◆ **OBJECTIVE 1**:
Answer these questions from the libgomp patch message:
(a) About how much time per BabelStream kernel execution is spent allocating and initializing memory in gomp_map_vars?
(b) Which call starts the lifetime of an offload session?
(c) Where do the kernel arguments live?

◆ **TEXT BLOCK**:
________________________________________

Arsen Arsenović <[email protected]> writes:

> In my examination of BabelStream results on AMD GCN, I've found that,
> for each BabelStream kernel execution, we spend significant time in
> allocating and initializing memory in gomp_map_vars (~55µs, whereas the
> actual BabelStream code executes in ~746µs, meaning we increase the time
> BabelStream measures by 7% just on that).
>
> Upon further examination, I've found that the only reason gomp_map_vars
> decides to allocate and map any memory in the first place is because it
> is constructing the table of pointers to variables on the target, which
> I've taken to calling the "target variable table".  Given that the GCN
> plugin already must perform some memory allocation before starting up a
> kernel, namely to allocate kernel arguments, it would be beneficial if
> we could merge this allocation with the kernel arguments allocation.
>
> In addition, since the kernel arguments live in host memory, populating
> them can be performed using string functions, without any need to call
> for expensive host2dev copies.
>
> This patch introduces an opaque type for "offload sessions".  This type
> is defined by each plugin and allows it to store data related to a
> single offload job.  The sessions are allocated and managed by libgomp,
> and initialized and utilized by the plugin.  Their lifetime starts with
> a call to GOMP_OFFLOAD_session_start, and ends with
> GOMP_OFFLOAD_{openacc_{async_,}exec,{async_,}run}.
>
> The patch then uses this framework to make management of the target
> variable table more flexible: the plugin may elect to implement
> GOMP_OFFLOAD_session_allocate_target_var_table, which allows the plugin
> to attempt to allocate the target variable table in host memory.
>
> If it fails, or if the plugin does not provide this function, libgomp
> will perform this allocation as it does today - in target memory - and
> tell the session about it using
> GOMP_OFFLOAD_session_set_target_var_table.
>
> In the case of AMD GCN, upon a call to
> GOMP_OFFLOAD_session_allocate_target_var_table, the plugin will
> immediately allocate kernel arguments with enough space for the target
> variable table, no matter what size the plugin asks for[1], and return
> that pointer to libgomp.
>
> This results in the runtime of gomp_map_vars effectively disappearing
> from traces.

________________________________________

Pointing records for screenshots and pages:
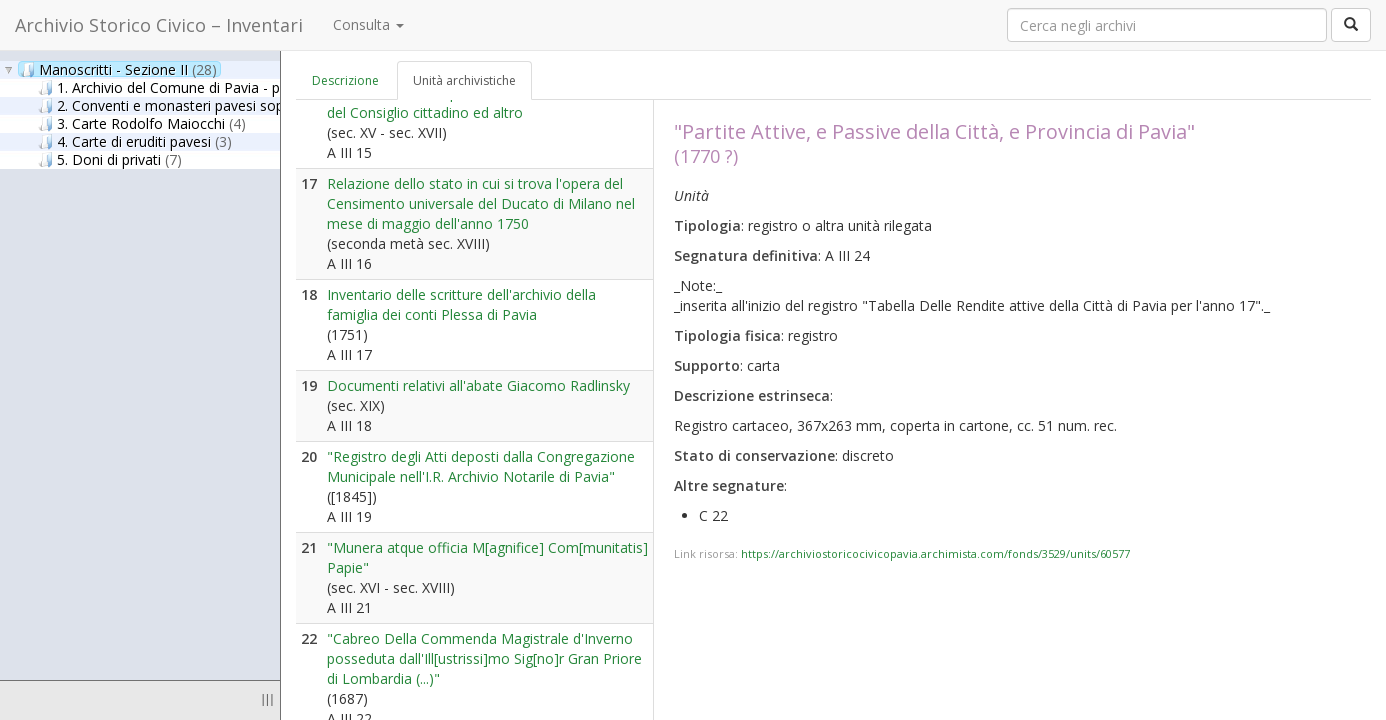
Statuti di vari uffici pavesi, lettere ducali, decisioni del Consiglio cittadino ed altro (486, 102)
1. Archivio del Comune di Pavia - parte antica (212, 87)
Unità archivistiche (464, 80)
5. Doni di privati (110, 159)
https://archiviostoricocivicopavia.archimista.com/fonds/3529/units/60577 (935, 553)
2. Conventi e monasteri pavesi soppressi (190, 105)
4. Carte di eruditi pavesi (135, 141)
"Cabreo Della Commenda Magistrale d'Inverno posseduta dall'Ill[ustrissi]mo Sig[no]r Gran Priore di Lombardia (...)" (484, 658)
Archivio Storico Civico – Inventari (159, 25)
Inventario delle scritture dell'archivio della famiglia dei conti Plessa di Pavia (461, 304)
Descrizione (345, 80)
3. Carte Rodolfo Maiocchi (142, 123)
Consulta (368, 24)
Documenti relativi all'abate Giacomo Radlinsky (478, 385)
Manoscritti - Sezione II (118, 69)
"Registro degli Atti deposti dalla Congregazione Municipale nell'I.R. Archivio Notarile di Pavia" (481, 466)
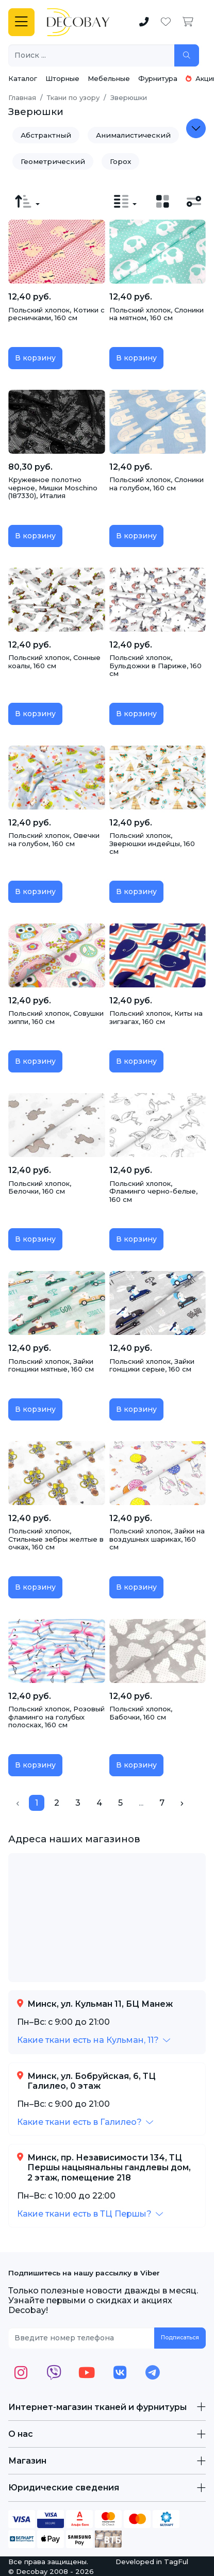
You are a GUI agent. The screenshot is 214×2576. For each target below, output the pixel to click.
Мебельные (109, 78)
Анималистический (133, 135)
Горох (120, 161)
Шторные (62, 78)
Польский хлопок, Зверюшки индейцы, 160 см (152, 843)
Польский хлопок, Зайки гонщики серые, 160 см (151, 1365)
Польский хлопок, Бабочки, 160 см (140, 1713)
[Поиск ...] (91, 55)
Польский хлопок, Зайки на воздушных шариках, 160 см (157, 1539)
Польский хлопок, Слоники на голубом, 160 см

________________________________________

◆ **OBJECTIVE 2**: In the records, rewrite the lines from the first one through the line containing "5. Doni di privati (110, 159)", inclusive, changing "Archivio" to "Fondo" and leaving all else as it is. Return only those lines, without the pictures.

◆ **WRITTEN REPLY 1**:
(a) About 55µs.
(b) GOMP_OFFLOAD_session_start.
(c) In host memory.

◆ **WRITTEN REPLY 2**:
Statuti di vari uffici pavesi, lettere ducali, decisioni del Consiglio cittadino ed altro (486, 102)
1. Fondo del Comune di Pavia - parte antica (212, 87)
Unità archivistiche (464, 80)
5. Doni di privati (110, 159)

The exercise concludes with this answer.